52. The Shack: A Novel by William P. Young (2007)
Length: 248 pages
Genre: Contemporary Fiction
Started: 9 August 2015
Finished: 26 August 2015
Where did it come from? From a Library Book Sale
How long has it been on my TBR pile? Since 9 April 2014
Why do I have it? I like contemporary fiction and William P. Young is a new author for me.

Mackenzie Allen Phillips had never considered himself a particularly religious man; he was always fairly content to leave the life of prayers and heavenly praise to his wife of almost thirty-five years – Nanette. Mackenzie – known as Allen to acquaintances, and Mack to family and close friends – had endured a difficult and painful childhood. Living with an abusive, alcoholic and tyrannical father had forced him to mature quickly, and he had become estranged from the rest of his family at age thirteen. Mack had reconciled with his family as an adult, but his relationships with his mother and sisters were never the same as before.

Mack and Nan themselves had lived a relatively trouble-free life together: Thirty-three mostly happy years of marriage, and five unusually beautiful, yet terrific children. Secretly, Mack had always considered that Nan had paid a high price for loving him; however, he cherished his wife and family immeasurably. Their love was what sustained him and gave him the greatest joy in his life.

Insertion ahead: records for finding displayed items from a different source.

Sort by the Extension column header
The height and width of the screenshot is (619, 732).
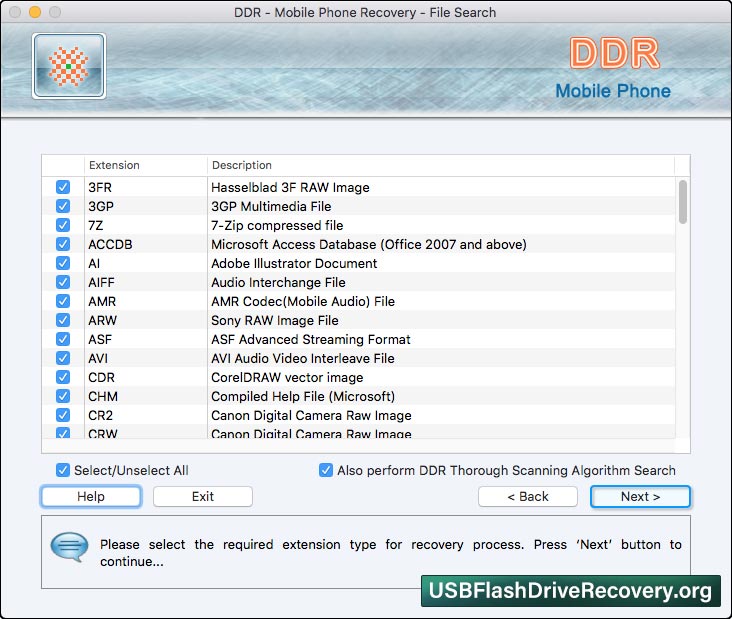145,165
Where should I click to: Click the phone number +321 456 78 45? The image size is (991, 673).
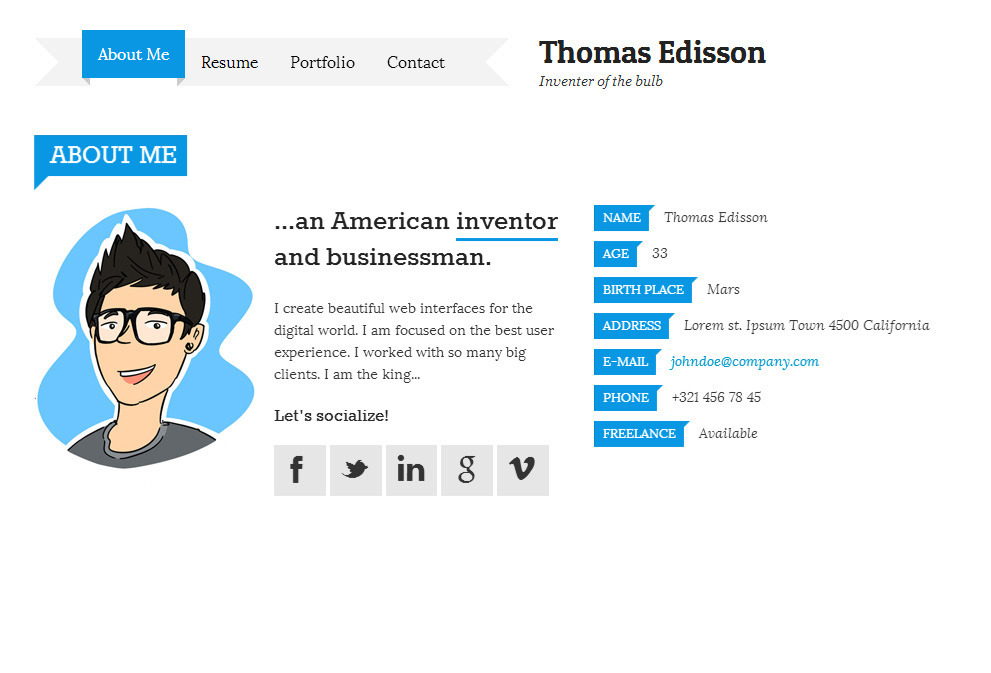(x=716, y=397)
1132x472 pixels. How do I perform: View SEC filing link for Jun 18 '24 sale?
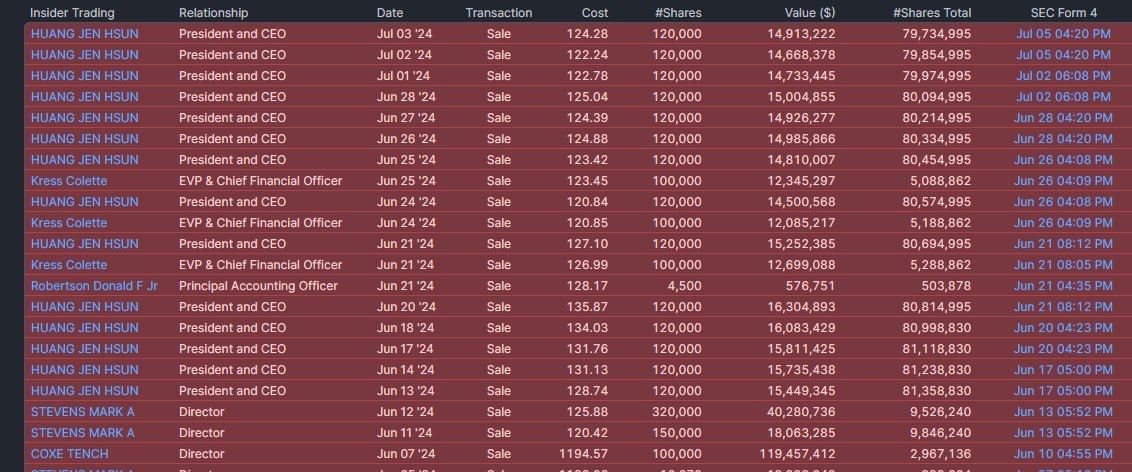(x=1062, y=328)
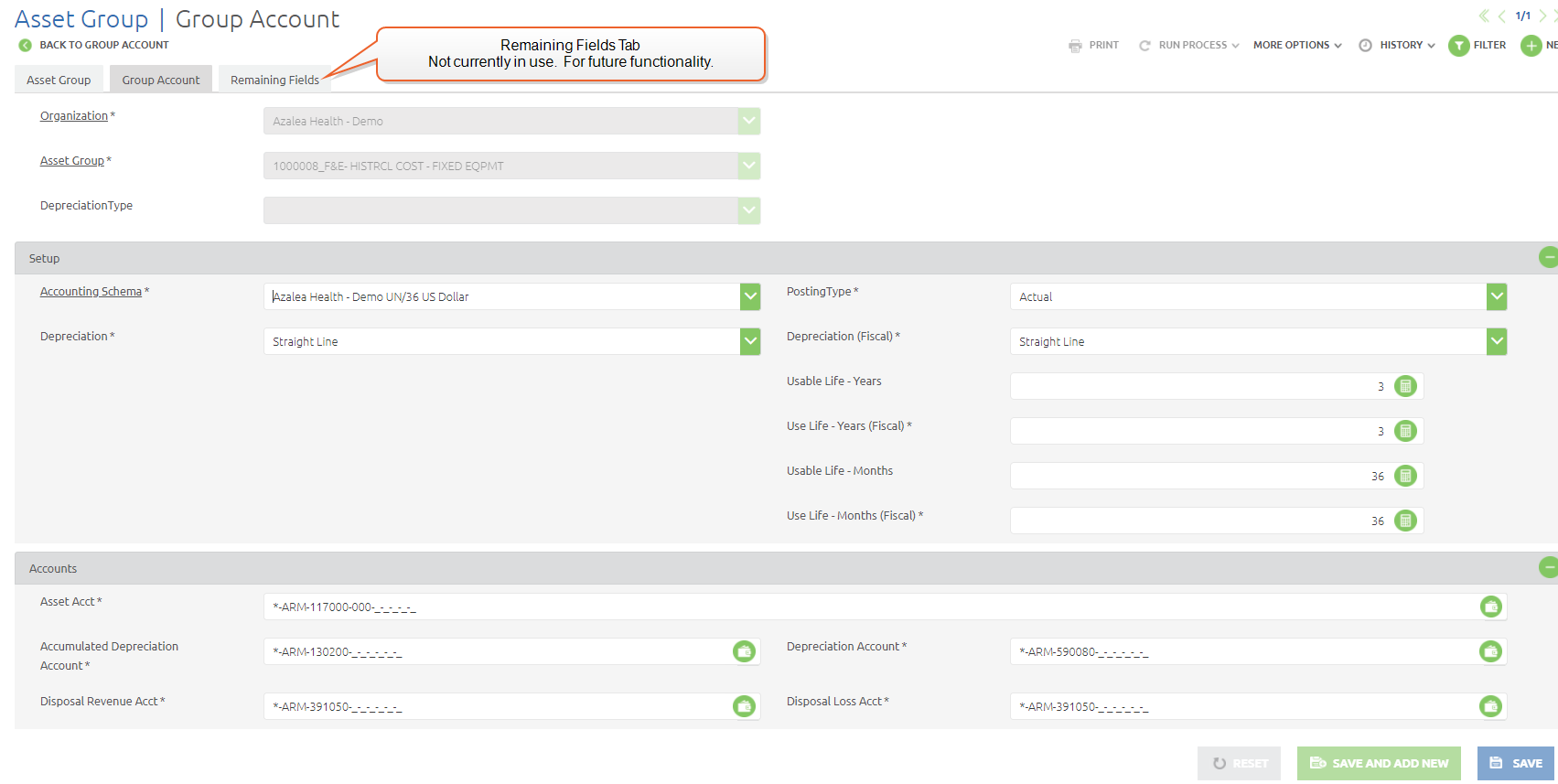Open the More Options menu
This screenshot has height=784, width=1558.
(x=1296, y=45)
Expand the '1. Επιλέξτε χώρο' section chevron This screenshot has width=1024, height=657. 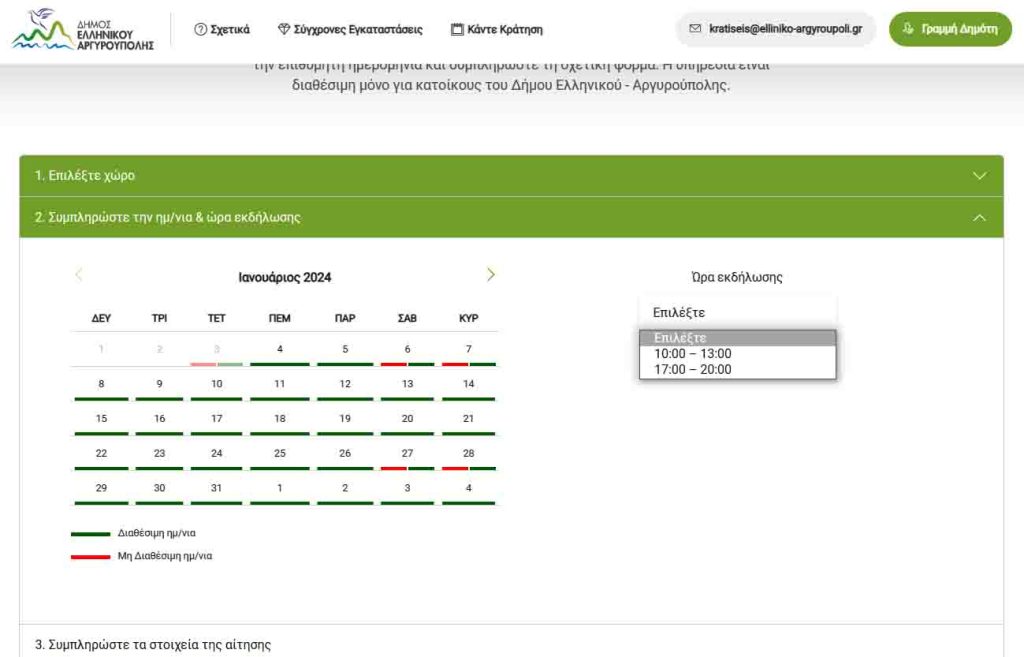coord(979,176)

Then, tragedy strikes. The Phillips’ youngest daughter, Missy, is abducted during a family vacation to the Oregon wilderness. After a desperate and exhaustive search, evidence that she may have been brutally murdered is found in a ramshackled, abandoned shack. However, the child’s body is never found. The entire family is sent into an unending maelstrom of grief and despair that threatens to overwhelm them completely.

Four years after Missy’s disappearance, Mack is still trapped in the period of what he terms his ‘Great Sadness’. He is utterly heartbroken and benumbed by the loss of his daughter, still unable to fully grasp the enormity of what has happened to himself and his entire family. This is when the most mysterious event occurs: Mack receives a suspicious note, apparently from God, inviting him back to that infamous shack to spend the weekend. Mack is alternately stunned and enraged by what he clearly reads as irrefutable evidence of someone’s demented sense of humor.

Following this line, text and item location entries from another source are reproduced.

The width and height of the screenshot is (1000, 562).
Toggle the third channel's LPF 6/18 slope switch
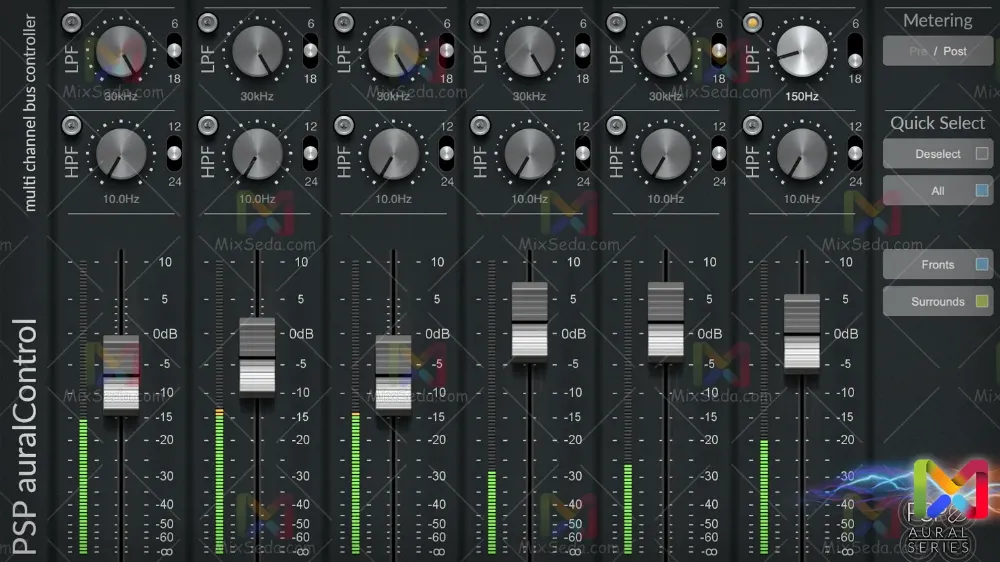click(446, 50)
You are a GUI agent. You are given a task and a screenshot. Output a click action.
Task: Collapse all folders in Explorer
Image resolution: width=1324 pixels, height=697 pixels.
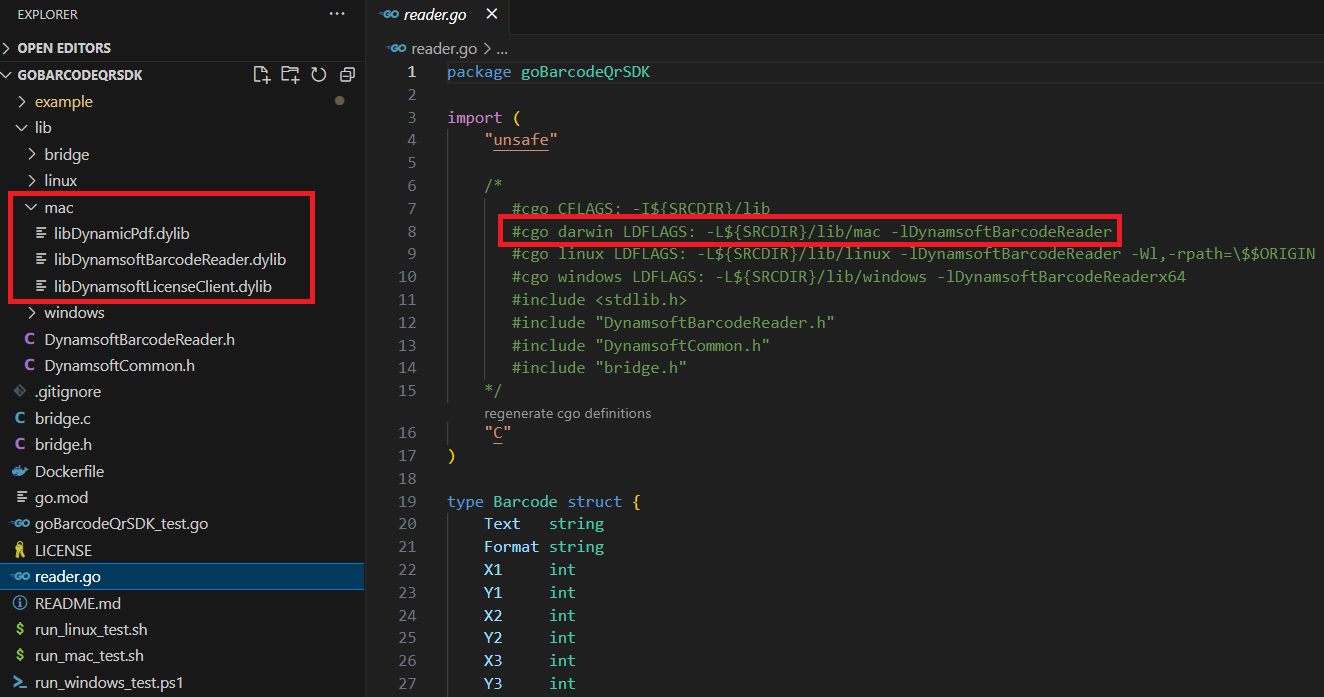(x=347, y=75)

However, on a bitterly cold wintry afternoon Mack decides to return to the place where his family was so irrevocably changed. Against his better judgement, he will come back to the same shack that holds such tragic memories for him; deliberately stepping back into his worst nightmare. What he finds there – in the place of his darkest torment – will ultimately change Mack’s world forever.

In my opinion, this was a remarkable book to read. It was very well-written and thought-provoking; and I avidly wanted to find out what would happen to Mack and his family. I can certainly understand why this book became so popular with so many readers. However, while I did enjoy reading this book very much, I’m not exactly sure if it was my cup of tea. I would still give this book a definite A!